_Set problem a_
In the Bolingbrook excerpt below, reproduce word for word the passage between "As of August" and "complete Claar's term.", inclusive.

_Selected excerpt_
In 1971, Bolingbrook purchased station 2 from the Lemont Fire Protection District, which had been serving much of the village, thus establishing its own fire department. Since then, that station has been expanded and four others have been built.

As of August 2020, the acting mayor of Bolingbrook is Mary Alexander-Basta. On July 31, 2020, longtime mayor Roger C. Claar resigned, having served in the role since 1986; Village Trustee Basta was unanimously appointed by the village board to complete Claar's term.

Major highways
Major highways in Bolingbrook include:

Interstate Highways
 Interstate 55
 Interstate 355

US Highways
 Historic US 66

Illinois Highways
 Route 53
 Route 126

Education
Most of Bolingbrook lies within the boundaries of Valley View School District 365U and Fountaindale Public Library District, both of which also include nearby Romeoville, Illinois. Other school districts that serve Bolingbrook include Plainfield School District 202, Indian Prairie School District 204, Naperville School District 203, Woodridge School District 68, and Downers Grove High School District 99.

Early history
School District 365U was originally known as District 94.  It took its present name when it became the first school district in the United States to implement the 45-15 plan, in which schools were occupied year round with 3/4 of the students in session at any one time.  Students went to school for 9 weeks and then had 3 weeks off. Additionally, teachers were optionally allowed to work year-round.

The first school built in Bolingbrook was North View School at 151 E. Briarcliff Rd., Bolingbrook, IL (now closed).

High schools
Bolingbrook High School (365U), Plainfield North and Plainfield East (202), Neuqua Valley High School (204), Naperville Central (203), and Downers Grove South (99). Romeoville High School also serves as an alternative for some students residing in Valley View 365U.

Middle schools
In Valley View 365U
Brooks (in the former Bolingbrook High School building and home of the district's ESL program)

Entries showing where items appear:
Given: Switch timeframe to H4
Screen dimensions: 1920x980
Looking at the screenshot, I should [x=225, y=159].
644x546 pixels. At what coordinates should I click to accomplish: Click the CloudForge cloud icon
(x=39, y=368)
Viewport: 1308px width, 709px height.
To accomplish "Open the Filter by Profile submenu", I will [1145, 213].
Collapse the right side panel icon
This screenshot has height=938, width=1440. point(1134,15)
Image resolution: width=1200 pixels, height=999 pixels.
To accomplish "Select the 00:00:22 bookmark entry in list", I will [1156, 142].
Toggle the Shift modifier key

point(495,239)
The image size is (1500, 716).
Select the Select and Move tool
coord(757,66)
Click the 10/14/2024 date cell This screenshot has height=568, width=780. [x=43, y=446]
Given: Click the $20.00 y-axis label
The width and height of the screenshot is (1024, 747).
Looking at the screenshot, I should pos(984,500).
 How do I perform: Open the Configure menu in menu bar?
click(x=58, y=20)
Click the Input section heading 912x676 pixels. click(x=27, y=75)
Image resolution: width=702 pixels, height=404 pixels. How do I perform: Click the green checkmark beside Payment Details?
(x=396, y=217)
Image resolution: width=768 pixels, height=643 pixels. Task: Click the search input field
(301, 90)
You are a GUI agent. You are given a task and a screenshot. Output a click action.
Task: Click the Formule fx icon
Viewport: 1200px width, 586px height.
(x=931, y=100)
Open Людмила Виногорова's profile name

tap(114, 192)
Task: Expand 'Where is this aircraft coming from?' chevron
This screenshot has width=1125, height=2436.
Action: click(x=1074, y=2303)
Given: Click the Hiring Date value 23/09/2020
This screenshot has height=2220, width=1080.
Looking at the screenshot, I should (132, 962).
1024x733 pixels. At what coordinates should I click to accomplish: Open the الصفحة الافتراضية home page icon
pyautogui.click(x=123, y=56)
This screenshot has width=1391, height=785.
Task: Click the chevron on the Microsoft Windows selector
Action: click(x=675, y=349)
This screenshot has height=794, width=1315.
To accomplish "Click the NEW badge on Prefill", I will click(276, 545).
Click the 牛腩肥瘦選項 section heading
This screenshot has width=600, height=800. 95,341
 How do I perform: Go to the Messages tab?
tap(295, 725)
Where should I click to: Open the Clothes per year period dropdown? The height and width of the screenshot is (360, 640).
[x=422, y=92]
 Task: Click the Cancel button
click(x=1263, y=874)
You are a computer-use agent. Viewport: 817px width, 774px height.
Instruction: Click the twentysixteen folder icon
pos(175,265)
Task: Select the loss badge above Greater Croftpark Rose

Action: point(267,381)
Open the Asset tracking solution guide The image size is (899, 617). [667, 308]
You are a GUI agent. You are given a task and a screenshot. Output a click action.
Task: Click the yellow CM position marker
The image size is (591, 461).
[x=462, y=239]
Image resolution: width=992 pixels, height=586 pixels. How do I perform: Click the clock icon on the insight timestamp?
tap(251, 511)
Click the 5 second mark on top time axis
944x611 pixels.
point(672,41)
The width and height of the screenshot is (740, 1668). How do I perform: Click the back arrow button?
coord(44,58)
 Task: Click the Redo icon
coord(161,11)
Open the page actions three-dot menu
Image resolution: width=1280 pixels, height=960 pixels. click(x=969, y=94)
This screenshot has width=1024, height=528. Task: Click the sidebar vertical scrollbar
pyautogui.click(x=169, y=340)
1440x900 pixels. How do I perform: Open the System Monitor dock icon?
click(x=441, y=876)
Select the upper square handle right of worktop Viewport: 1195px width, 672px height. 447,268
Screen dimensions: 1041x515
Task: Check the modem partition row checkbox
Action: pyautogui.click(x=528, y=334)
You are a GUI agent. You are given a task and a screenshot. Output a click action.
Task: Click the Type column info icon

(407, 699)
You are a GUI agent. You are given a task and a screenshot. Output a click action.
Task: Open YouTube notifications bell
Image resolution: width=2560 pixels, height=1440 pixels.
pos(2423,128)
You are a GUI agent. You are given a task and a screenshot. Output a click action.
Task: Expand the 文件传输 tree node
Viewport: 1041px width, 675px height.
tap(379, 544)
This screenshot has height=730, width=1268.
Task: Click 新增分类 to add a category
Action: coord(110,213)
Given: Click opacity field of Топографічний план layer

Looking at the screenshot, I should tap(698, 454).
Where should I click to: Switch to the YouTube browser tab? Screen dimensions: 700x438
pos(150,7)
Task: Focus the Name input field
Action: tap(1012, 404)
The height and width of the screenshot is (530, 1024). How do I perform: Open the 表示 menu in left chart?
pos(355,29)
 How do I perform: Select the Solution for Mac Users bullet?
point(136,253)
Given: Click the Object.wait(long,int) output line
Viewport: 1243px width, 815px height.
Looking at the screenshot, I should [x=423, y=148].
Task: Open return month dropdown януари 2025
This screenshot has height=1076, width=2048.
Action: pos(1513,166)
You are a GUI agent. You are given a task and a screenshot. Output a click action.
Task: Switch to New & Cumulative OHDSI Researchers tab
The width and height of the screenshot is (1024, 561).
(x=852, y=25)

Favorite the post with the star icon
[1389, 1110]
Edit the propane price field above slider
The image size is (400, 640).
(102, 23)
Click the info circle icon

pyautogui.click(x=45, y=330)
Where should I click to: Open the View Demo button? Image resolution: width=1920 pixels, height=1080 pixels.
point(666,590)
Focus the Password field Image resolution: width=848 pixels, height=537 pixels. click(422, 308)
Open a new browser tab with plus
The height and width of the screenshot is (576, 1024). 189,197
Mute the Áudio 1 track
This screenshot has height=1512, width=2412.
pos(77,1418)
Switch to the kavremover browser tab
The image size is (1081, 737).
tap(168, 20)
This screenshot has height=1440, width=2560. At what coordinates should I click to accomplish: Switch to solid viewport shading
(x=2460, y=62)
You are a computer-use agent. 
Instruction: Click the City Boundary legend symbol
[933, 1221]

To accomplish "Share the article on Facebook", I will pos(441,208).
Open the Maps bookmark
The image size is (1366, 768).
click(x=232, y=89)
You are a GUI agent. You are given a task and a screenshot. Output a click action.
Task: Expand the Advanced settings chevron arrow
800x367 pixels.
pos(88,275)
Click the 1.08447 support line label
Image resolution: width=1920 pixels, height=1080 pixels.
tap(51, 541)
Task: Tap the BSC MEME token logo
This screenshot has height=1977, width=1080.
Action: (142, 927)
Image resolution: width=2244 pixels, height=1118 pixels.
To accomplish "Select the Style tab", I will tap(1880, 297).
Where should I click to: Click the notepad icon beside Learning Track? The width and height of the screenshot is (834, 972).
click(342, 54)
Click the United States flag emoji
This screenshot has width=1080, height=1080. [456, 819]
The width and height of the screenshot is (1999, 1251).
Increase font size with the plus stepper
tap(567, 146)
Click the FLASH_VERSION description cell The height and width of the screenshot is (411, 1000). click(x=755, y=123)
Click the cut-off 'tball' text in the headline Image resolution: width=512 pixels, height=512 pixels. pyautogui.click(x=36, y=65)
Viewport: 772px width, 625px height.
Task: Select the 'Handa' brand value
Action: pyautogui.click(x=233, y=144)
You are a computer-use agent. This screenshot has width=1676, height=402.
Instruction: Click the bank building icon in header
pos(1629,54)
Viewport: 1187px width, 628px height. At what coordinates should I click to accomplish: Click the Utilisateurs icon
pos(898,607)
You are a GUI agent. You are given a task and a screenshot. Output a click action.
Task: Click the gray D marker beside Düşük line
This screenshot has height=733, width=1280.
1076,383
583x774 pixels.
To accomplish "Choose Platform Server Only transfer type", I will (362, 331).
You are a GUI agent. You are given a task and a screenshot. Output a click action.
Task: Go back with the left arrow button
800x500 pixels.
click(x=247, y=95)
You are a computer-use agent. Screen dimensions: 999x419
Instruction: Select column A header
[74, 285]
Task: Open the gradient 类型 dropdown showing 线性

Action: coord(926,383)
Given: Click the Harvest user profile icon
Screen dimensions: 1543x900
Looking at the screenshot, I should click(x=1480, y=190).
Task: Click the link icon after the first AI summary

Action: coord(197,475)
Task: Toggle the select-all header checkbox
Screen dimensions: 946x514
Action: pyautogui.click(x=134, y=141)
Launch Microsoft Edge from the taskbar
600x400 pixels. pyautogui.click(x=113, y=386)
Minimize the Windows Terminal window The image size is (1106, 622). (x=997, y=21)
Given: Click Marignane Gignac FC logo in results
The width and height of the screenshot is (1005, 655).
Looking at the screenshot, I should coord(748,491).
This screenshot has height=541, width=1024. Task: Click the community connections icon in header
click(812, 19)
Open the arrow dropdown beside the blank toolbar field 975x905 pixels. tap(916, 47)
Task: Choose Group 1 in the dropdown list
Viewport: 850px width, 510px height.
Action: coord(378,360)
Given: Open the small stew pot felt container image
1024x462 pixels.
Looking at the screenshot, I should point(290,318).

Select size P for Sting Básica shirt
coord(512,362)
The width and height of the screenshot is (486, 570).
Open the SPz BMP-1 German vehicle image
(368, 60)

_Set problem b_
Rewrite the records between the lines holding "This screenshot has width=1024, height=528." and "Action: coord(110,213)", inclusive, replacing "scrollbar" with "scroll bar" and leaving everything else unchanged. Return only those lines.

_Right answer a_
As of August 2020, the acting mayor of Bolingbrook is Mary Alexander-Basta. On July 31, 2020, longtime mayor Roger C. Claar resigned, having served in the role since 1986; Village Trustee Basta was unanimously appointed by the village board to complete Claar's term.

_Right answer b_
This screenshot has width=1024, height=528. Task: Click the sidebar vertical scroll bar
pyautogui.click(x=169, y=340)
1440x900 pixels. How do I perform: Open the System Monitor dock icon?
click(x=441, y=876)
Select the upper square handle right of worktop Viewport: 1195px width, 672px height. 447,268
Screen dimensions: 1041x515
Task: Check the modem partition row checkbox
Action: pyautogui.click(x=528, y=334)
You are a GUI agent. You are given a task and a screenshot. Output a click action.
Task: Click the Type column info icon

(407, 699)
You are a GUI agent. You are given a task and a screenshot. Output a click action.
Task: Open YouTube notifications bell
Image resolution: width=2560 pixels, height=1440 pixels.
pos(2423,128)
You are a GUI agent. You are given a task and a screenshot. Output a click action.
Task: Expand the 文件传输 tree node
Viewport: 1041px width, 675px height.
tap(379, 544)
This screenshot has height=730, width=1268.
Task: Click 新增分类 to add a category
Action: coord(110,213)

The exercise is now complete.